- **What you need to do**:
1. Using the lock-up agreement excerpt below, decide whether each statement agrees with it. Answer yes or no for each, and quote the deciding words.
(a) A transfer under clause (1) or (2) may involve a disposition for value.
(b) For a transfer under clause (1) or (2), the transferee must deliver the written agreement to Brean no later than one business day before the transfer.
(c) Common Stock received from exercising a stock option is released from the restrictions.
2. Go on with the lock-up agreement excerpt below, starting after its final sentence.

The restrictions set forth above shall not apply to:

 

(1)         if the undersigned is a natural person, any transfers made by the undersigned (a) as a bona fide gift to any member of the immediate family (as defined below) of the undersigned or to a trust the beneficiaries of which are exclusively the undersigned or members of the undersigned’s immediate family, (b) by will or intestate succession upon the death of the undersigned or (c) as a bona fide gift to a charity or educational institution;

 

(2)         if the undersigned is a corporation, partnership, limited liability company or other business entity, any transfers to any shareholder, partner or member of, or owner of a similar equity interest in, the undersigned, as the case may be;

 

(3)         the exercise by the undersigned of any stock option(s) issued pursuant to the Company’s existing stock option plans, including any exercise effected by the delivery of shares of Common Stock of the Company held by the undersigned; provided, that, the Common Stock received upon such exercise shall remain subject to the restrictions provided for in this Lock Up Agreement;

 

(4)         the exercise by the undersigned of any warrant(s) issued by the Company prior to the date of this Lock-Up Agreement, including any exercise effected by the delivery of shares of Common Stock of the Company held by the undersigned; provided, that, the Common Stock received upon such exercise shall remain subject to the restrictions provided for in this Lock-Up Agreement; and

 

provided, however, that (A) in the case of any transfer described in clause (1) or (2) above, it shall be a condition to the transfer that the transferee executes and delivers to Brean, acting on behalf of the Placement Agents, not later than one business day prior to such transfer, a written agreement, in substantially the form of this Lock-Up Agreement (it being understood that any references to “immediate family” in the agreement executed by such transferee shall expressly refer only to the immediate family of the undersigned and not to the immediate family of the transferee); (B) in the case of clauses (1) and (2) above, such transfer shall not involve a disposition for value; and (C) in the case of any transfer described above, no filing under Section 16(a) of the Exchange Act (other than a filing on Form 5 made after the expiration of the Lock-Up Period) shall be required or shall be voluntarily made in connection with such transfer or distribution.

- **Data excerpts**:

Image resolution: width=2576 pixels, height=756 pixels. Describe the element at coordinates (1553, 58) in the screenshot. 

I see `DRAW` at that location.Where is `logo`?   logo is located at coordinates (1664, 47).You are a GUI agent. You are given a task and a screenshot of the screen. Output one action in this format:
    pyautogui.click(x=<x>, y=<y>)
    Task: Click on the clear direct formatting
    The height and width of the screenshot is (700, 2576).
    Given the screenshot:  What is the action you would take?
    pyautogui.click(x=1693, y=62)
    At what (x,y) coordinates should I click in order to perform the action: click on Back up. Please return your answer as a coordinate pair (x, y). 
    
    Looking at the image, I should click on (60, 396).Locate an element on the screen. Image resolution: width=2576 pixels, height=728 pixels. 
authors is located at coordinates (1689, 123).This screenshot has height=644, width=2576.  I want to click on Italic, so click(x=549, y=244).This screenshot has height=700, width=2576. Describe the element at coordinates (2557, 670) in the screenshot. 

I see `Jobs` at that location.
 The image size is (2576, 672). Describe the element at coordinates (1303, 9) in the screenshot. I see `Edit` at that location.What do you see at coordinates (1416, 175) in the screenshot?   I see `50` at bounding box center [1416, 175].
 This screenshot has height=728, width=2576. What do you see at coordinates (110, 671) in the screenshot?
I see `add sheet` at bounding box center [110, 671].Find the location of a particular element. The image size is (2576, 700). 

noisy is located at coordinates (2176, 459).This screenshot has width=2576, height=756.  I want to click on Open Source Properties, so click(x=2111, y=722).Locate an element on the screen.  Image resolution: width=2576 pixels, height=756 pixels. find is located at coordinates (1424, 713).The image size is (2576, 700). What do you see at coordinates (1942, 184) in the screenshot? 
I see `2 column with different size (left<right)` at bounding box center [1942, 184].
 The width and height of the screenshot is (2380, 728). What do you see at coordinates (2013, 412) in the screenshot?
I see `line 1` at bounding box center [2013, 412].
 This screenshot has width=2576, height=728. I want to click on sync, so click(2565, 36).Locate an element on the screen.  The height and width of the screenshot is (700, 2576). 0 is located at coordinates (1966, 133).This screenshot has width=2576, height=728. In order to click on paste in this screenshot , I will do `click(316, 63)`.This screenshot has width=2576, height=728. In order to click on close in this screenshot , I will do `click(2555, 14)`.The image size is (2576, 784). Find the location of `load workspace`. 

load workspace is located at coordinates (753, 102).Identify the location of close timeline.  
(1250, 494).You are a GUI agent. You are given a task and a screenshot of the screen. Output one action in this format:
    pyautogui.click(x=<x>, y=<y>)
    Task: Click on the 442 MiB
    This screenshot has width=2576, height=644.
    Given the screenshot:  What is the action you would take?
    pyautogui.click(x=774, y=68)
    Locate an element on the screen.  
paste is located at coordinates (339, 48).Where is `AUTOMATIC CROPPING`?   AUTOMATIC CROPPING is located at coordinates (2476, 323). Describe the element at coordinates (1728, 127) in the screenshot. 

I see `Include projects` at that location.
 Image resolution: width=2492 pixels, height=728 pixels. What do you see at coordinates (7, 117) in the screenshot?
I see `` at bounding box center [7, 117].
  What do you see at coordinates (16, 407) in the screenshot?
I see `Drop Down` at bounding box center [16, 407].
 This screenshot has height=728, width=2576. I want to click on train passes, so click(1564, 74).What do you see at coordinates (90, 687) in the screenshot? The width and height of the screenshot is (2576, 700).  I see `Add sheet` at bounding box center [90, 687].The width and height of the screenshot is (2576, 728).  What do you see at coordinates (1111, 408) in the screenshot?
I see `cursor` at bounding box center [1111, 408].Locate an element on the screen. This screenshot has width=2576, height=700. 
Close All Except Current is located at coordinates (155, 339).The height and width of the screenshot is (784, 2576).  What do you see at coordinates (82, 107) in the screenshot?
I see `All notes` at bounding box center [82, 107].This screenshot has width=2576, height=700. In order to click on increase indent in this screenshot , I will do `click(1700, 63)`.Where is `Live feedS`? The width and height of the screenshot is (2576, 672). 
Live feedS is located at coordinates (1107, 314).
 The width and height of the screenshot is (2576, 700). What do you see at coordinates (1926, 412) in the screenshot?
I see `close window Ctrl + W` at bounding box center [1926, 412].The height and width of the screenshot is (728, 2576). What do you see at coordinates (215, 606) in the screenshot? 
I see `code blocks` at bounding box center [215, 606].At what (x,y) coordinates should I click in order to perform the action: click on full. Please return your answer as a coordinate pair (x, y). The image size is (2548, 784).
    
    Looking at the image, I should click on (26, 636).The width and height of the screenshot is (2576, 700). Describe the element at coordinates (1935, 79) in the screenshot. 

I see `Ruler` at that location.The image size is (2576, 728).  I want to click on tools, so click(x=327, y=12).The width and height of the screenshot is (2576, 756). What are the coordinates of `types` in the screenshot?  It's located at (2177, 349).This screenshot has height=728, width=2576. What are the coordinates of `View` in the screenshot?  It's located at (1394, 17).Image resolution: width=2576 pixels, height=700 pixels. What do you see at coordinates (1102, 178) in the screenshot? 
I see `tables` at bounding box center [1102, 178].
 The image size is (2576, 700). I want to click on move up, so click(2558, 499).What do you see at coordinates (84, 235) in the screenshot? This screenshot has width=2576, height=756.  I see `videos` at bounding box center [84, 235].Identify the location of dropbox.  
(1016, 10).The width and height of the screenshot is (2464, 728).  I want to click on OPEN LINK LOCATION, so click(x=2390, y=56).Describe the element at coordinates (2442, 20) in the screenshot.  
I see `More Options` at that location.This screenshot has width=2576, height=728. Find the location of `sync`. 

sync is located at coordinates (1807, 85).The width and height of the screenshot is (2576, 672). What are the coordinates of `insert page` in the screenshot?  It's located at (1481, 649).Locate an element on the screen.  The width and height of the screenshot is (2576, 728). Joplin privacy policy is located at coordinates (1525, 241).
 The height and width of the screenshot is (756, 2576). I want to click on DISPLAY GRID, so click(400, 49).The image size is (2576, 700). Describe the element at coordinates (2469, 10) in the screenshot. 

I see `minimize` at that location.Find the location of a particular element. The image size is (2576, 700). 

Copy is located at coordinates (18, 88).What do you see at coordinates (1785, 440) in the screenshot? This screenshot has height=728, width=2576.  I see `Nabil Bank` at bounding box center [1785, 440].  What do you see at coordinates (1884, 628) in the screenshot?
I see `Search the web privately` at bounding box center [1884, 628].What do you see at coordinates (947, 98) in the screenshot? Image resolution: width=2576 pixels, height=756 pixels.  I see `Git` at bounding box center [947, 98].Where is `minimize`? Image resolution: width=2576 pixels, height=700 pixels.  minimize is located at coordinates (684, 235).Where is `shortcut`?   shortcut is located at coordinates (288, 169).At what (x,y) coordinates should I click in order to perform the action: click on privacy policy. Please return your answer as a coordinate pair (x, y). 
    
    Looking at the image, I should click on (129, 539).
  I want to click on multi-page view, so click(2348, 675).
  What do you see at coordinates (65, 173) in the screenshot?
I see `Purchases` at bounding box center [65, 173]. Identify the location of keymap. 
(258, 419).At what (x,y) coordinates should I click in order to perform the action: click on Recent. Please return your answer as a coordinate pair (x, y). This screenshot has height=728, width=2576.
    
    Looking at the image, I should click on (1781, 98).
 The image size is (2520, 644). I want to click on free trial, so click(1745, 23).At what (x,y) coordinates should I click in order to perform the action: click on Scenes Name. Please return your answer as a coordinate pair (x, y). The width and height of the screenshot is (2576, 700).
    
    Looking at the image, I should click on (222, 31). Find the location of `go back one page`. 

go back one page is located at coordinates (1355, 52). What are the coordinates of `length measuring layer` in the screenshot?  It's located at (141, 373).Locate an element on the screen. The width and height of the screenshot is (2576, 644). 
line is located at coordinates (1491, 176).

- **Answers for the exercise**:
1.
(a) No: "such transfer shall not involve a disposition for value"
(b) Yes: "not later than one business day prior to such transfer"
(c) No: "the Common Stock received upon such exercise shall remain subject to the restrictions provided for in this Lock Up Agreement"

2.
 

 
 

 

Notwithstanding anything herein to the contrary, the undersigned may enter into a written trading plan established pursuant to Rule 10b5-1 of the Exchange Act during the Lock-Up Period, and the Company may announce the establishment of such a plan, provided that no direct or indirect offers, pledges, sales, contracts to sell, sales of any option or contract to purchase, purchases of any option or contract to sell, grants of any option, right or warrant to purchase, loans, or other transfers or disposals of any Securities or any securities convertible into or exercisable or exchangeable for Securities may be effected pursuant to such plan during the Lock-Up Period.

 

In furtherance of the foregoing, the Company and its transfer agent and registrar are hereby authorized to decline to make any transfer of shares of Securities if such transfer would constitute a violation or breach of this Lock-Up Agreement.

 

If the undersigned is an officer or director of the Company, the undersigned further agrees that the foregoing restrictions in this Lock-Up Agreement shall be equally applicable to any issuer-directed Securities the undersigned may purchase in the above-referenced offering.

 

This Lock-Up Agreement shall be binding on the undersigned and the successors, heirs, personal representatives and assigns of the undersigned. This Lock-Up Agreement shall lapse and become null and void if the Public Offering Date shall not have occurred on or before March __, 2014. This agreement shall be governed by, and construed in accordance with, the laws of the State of New York.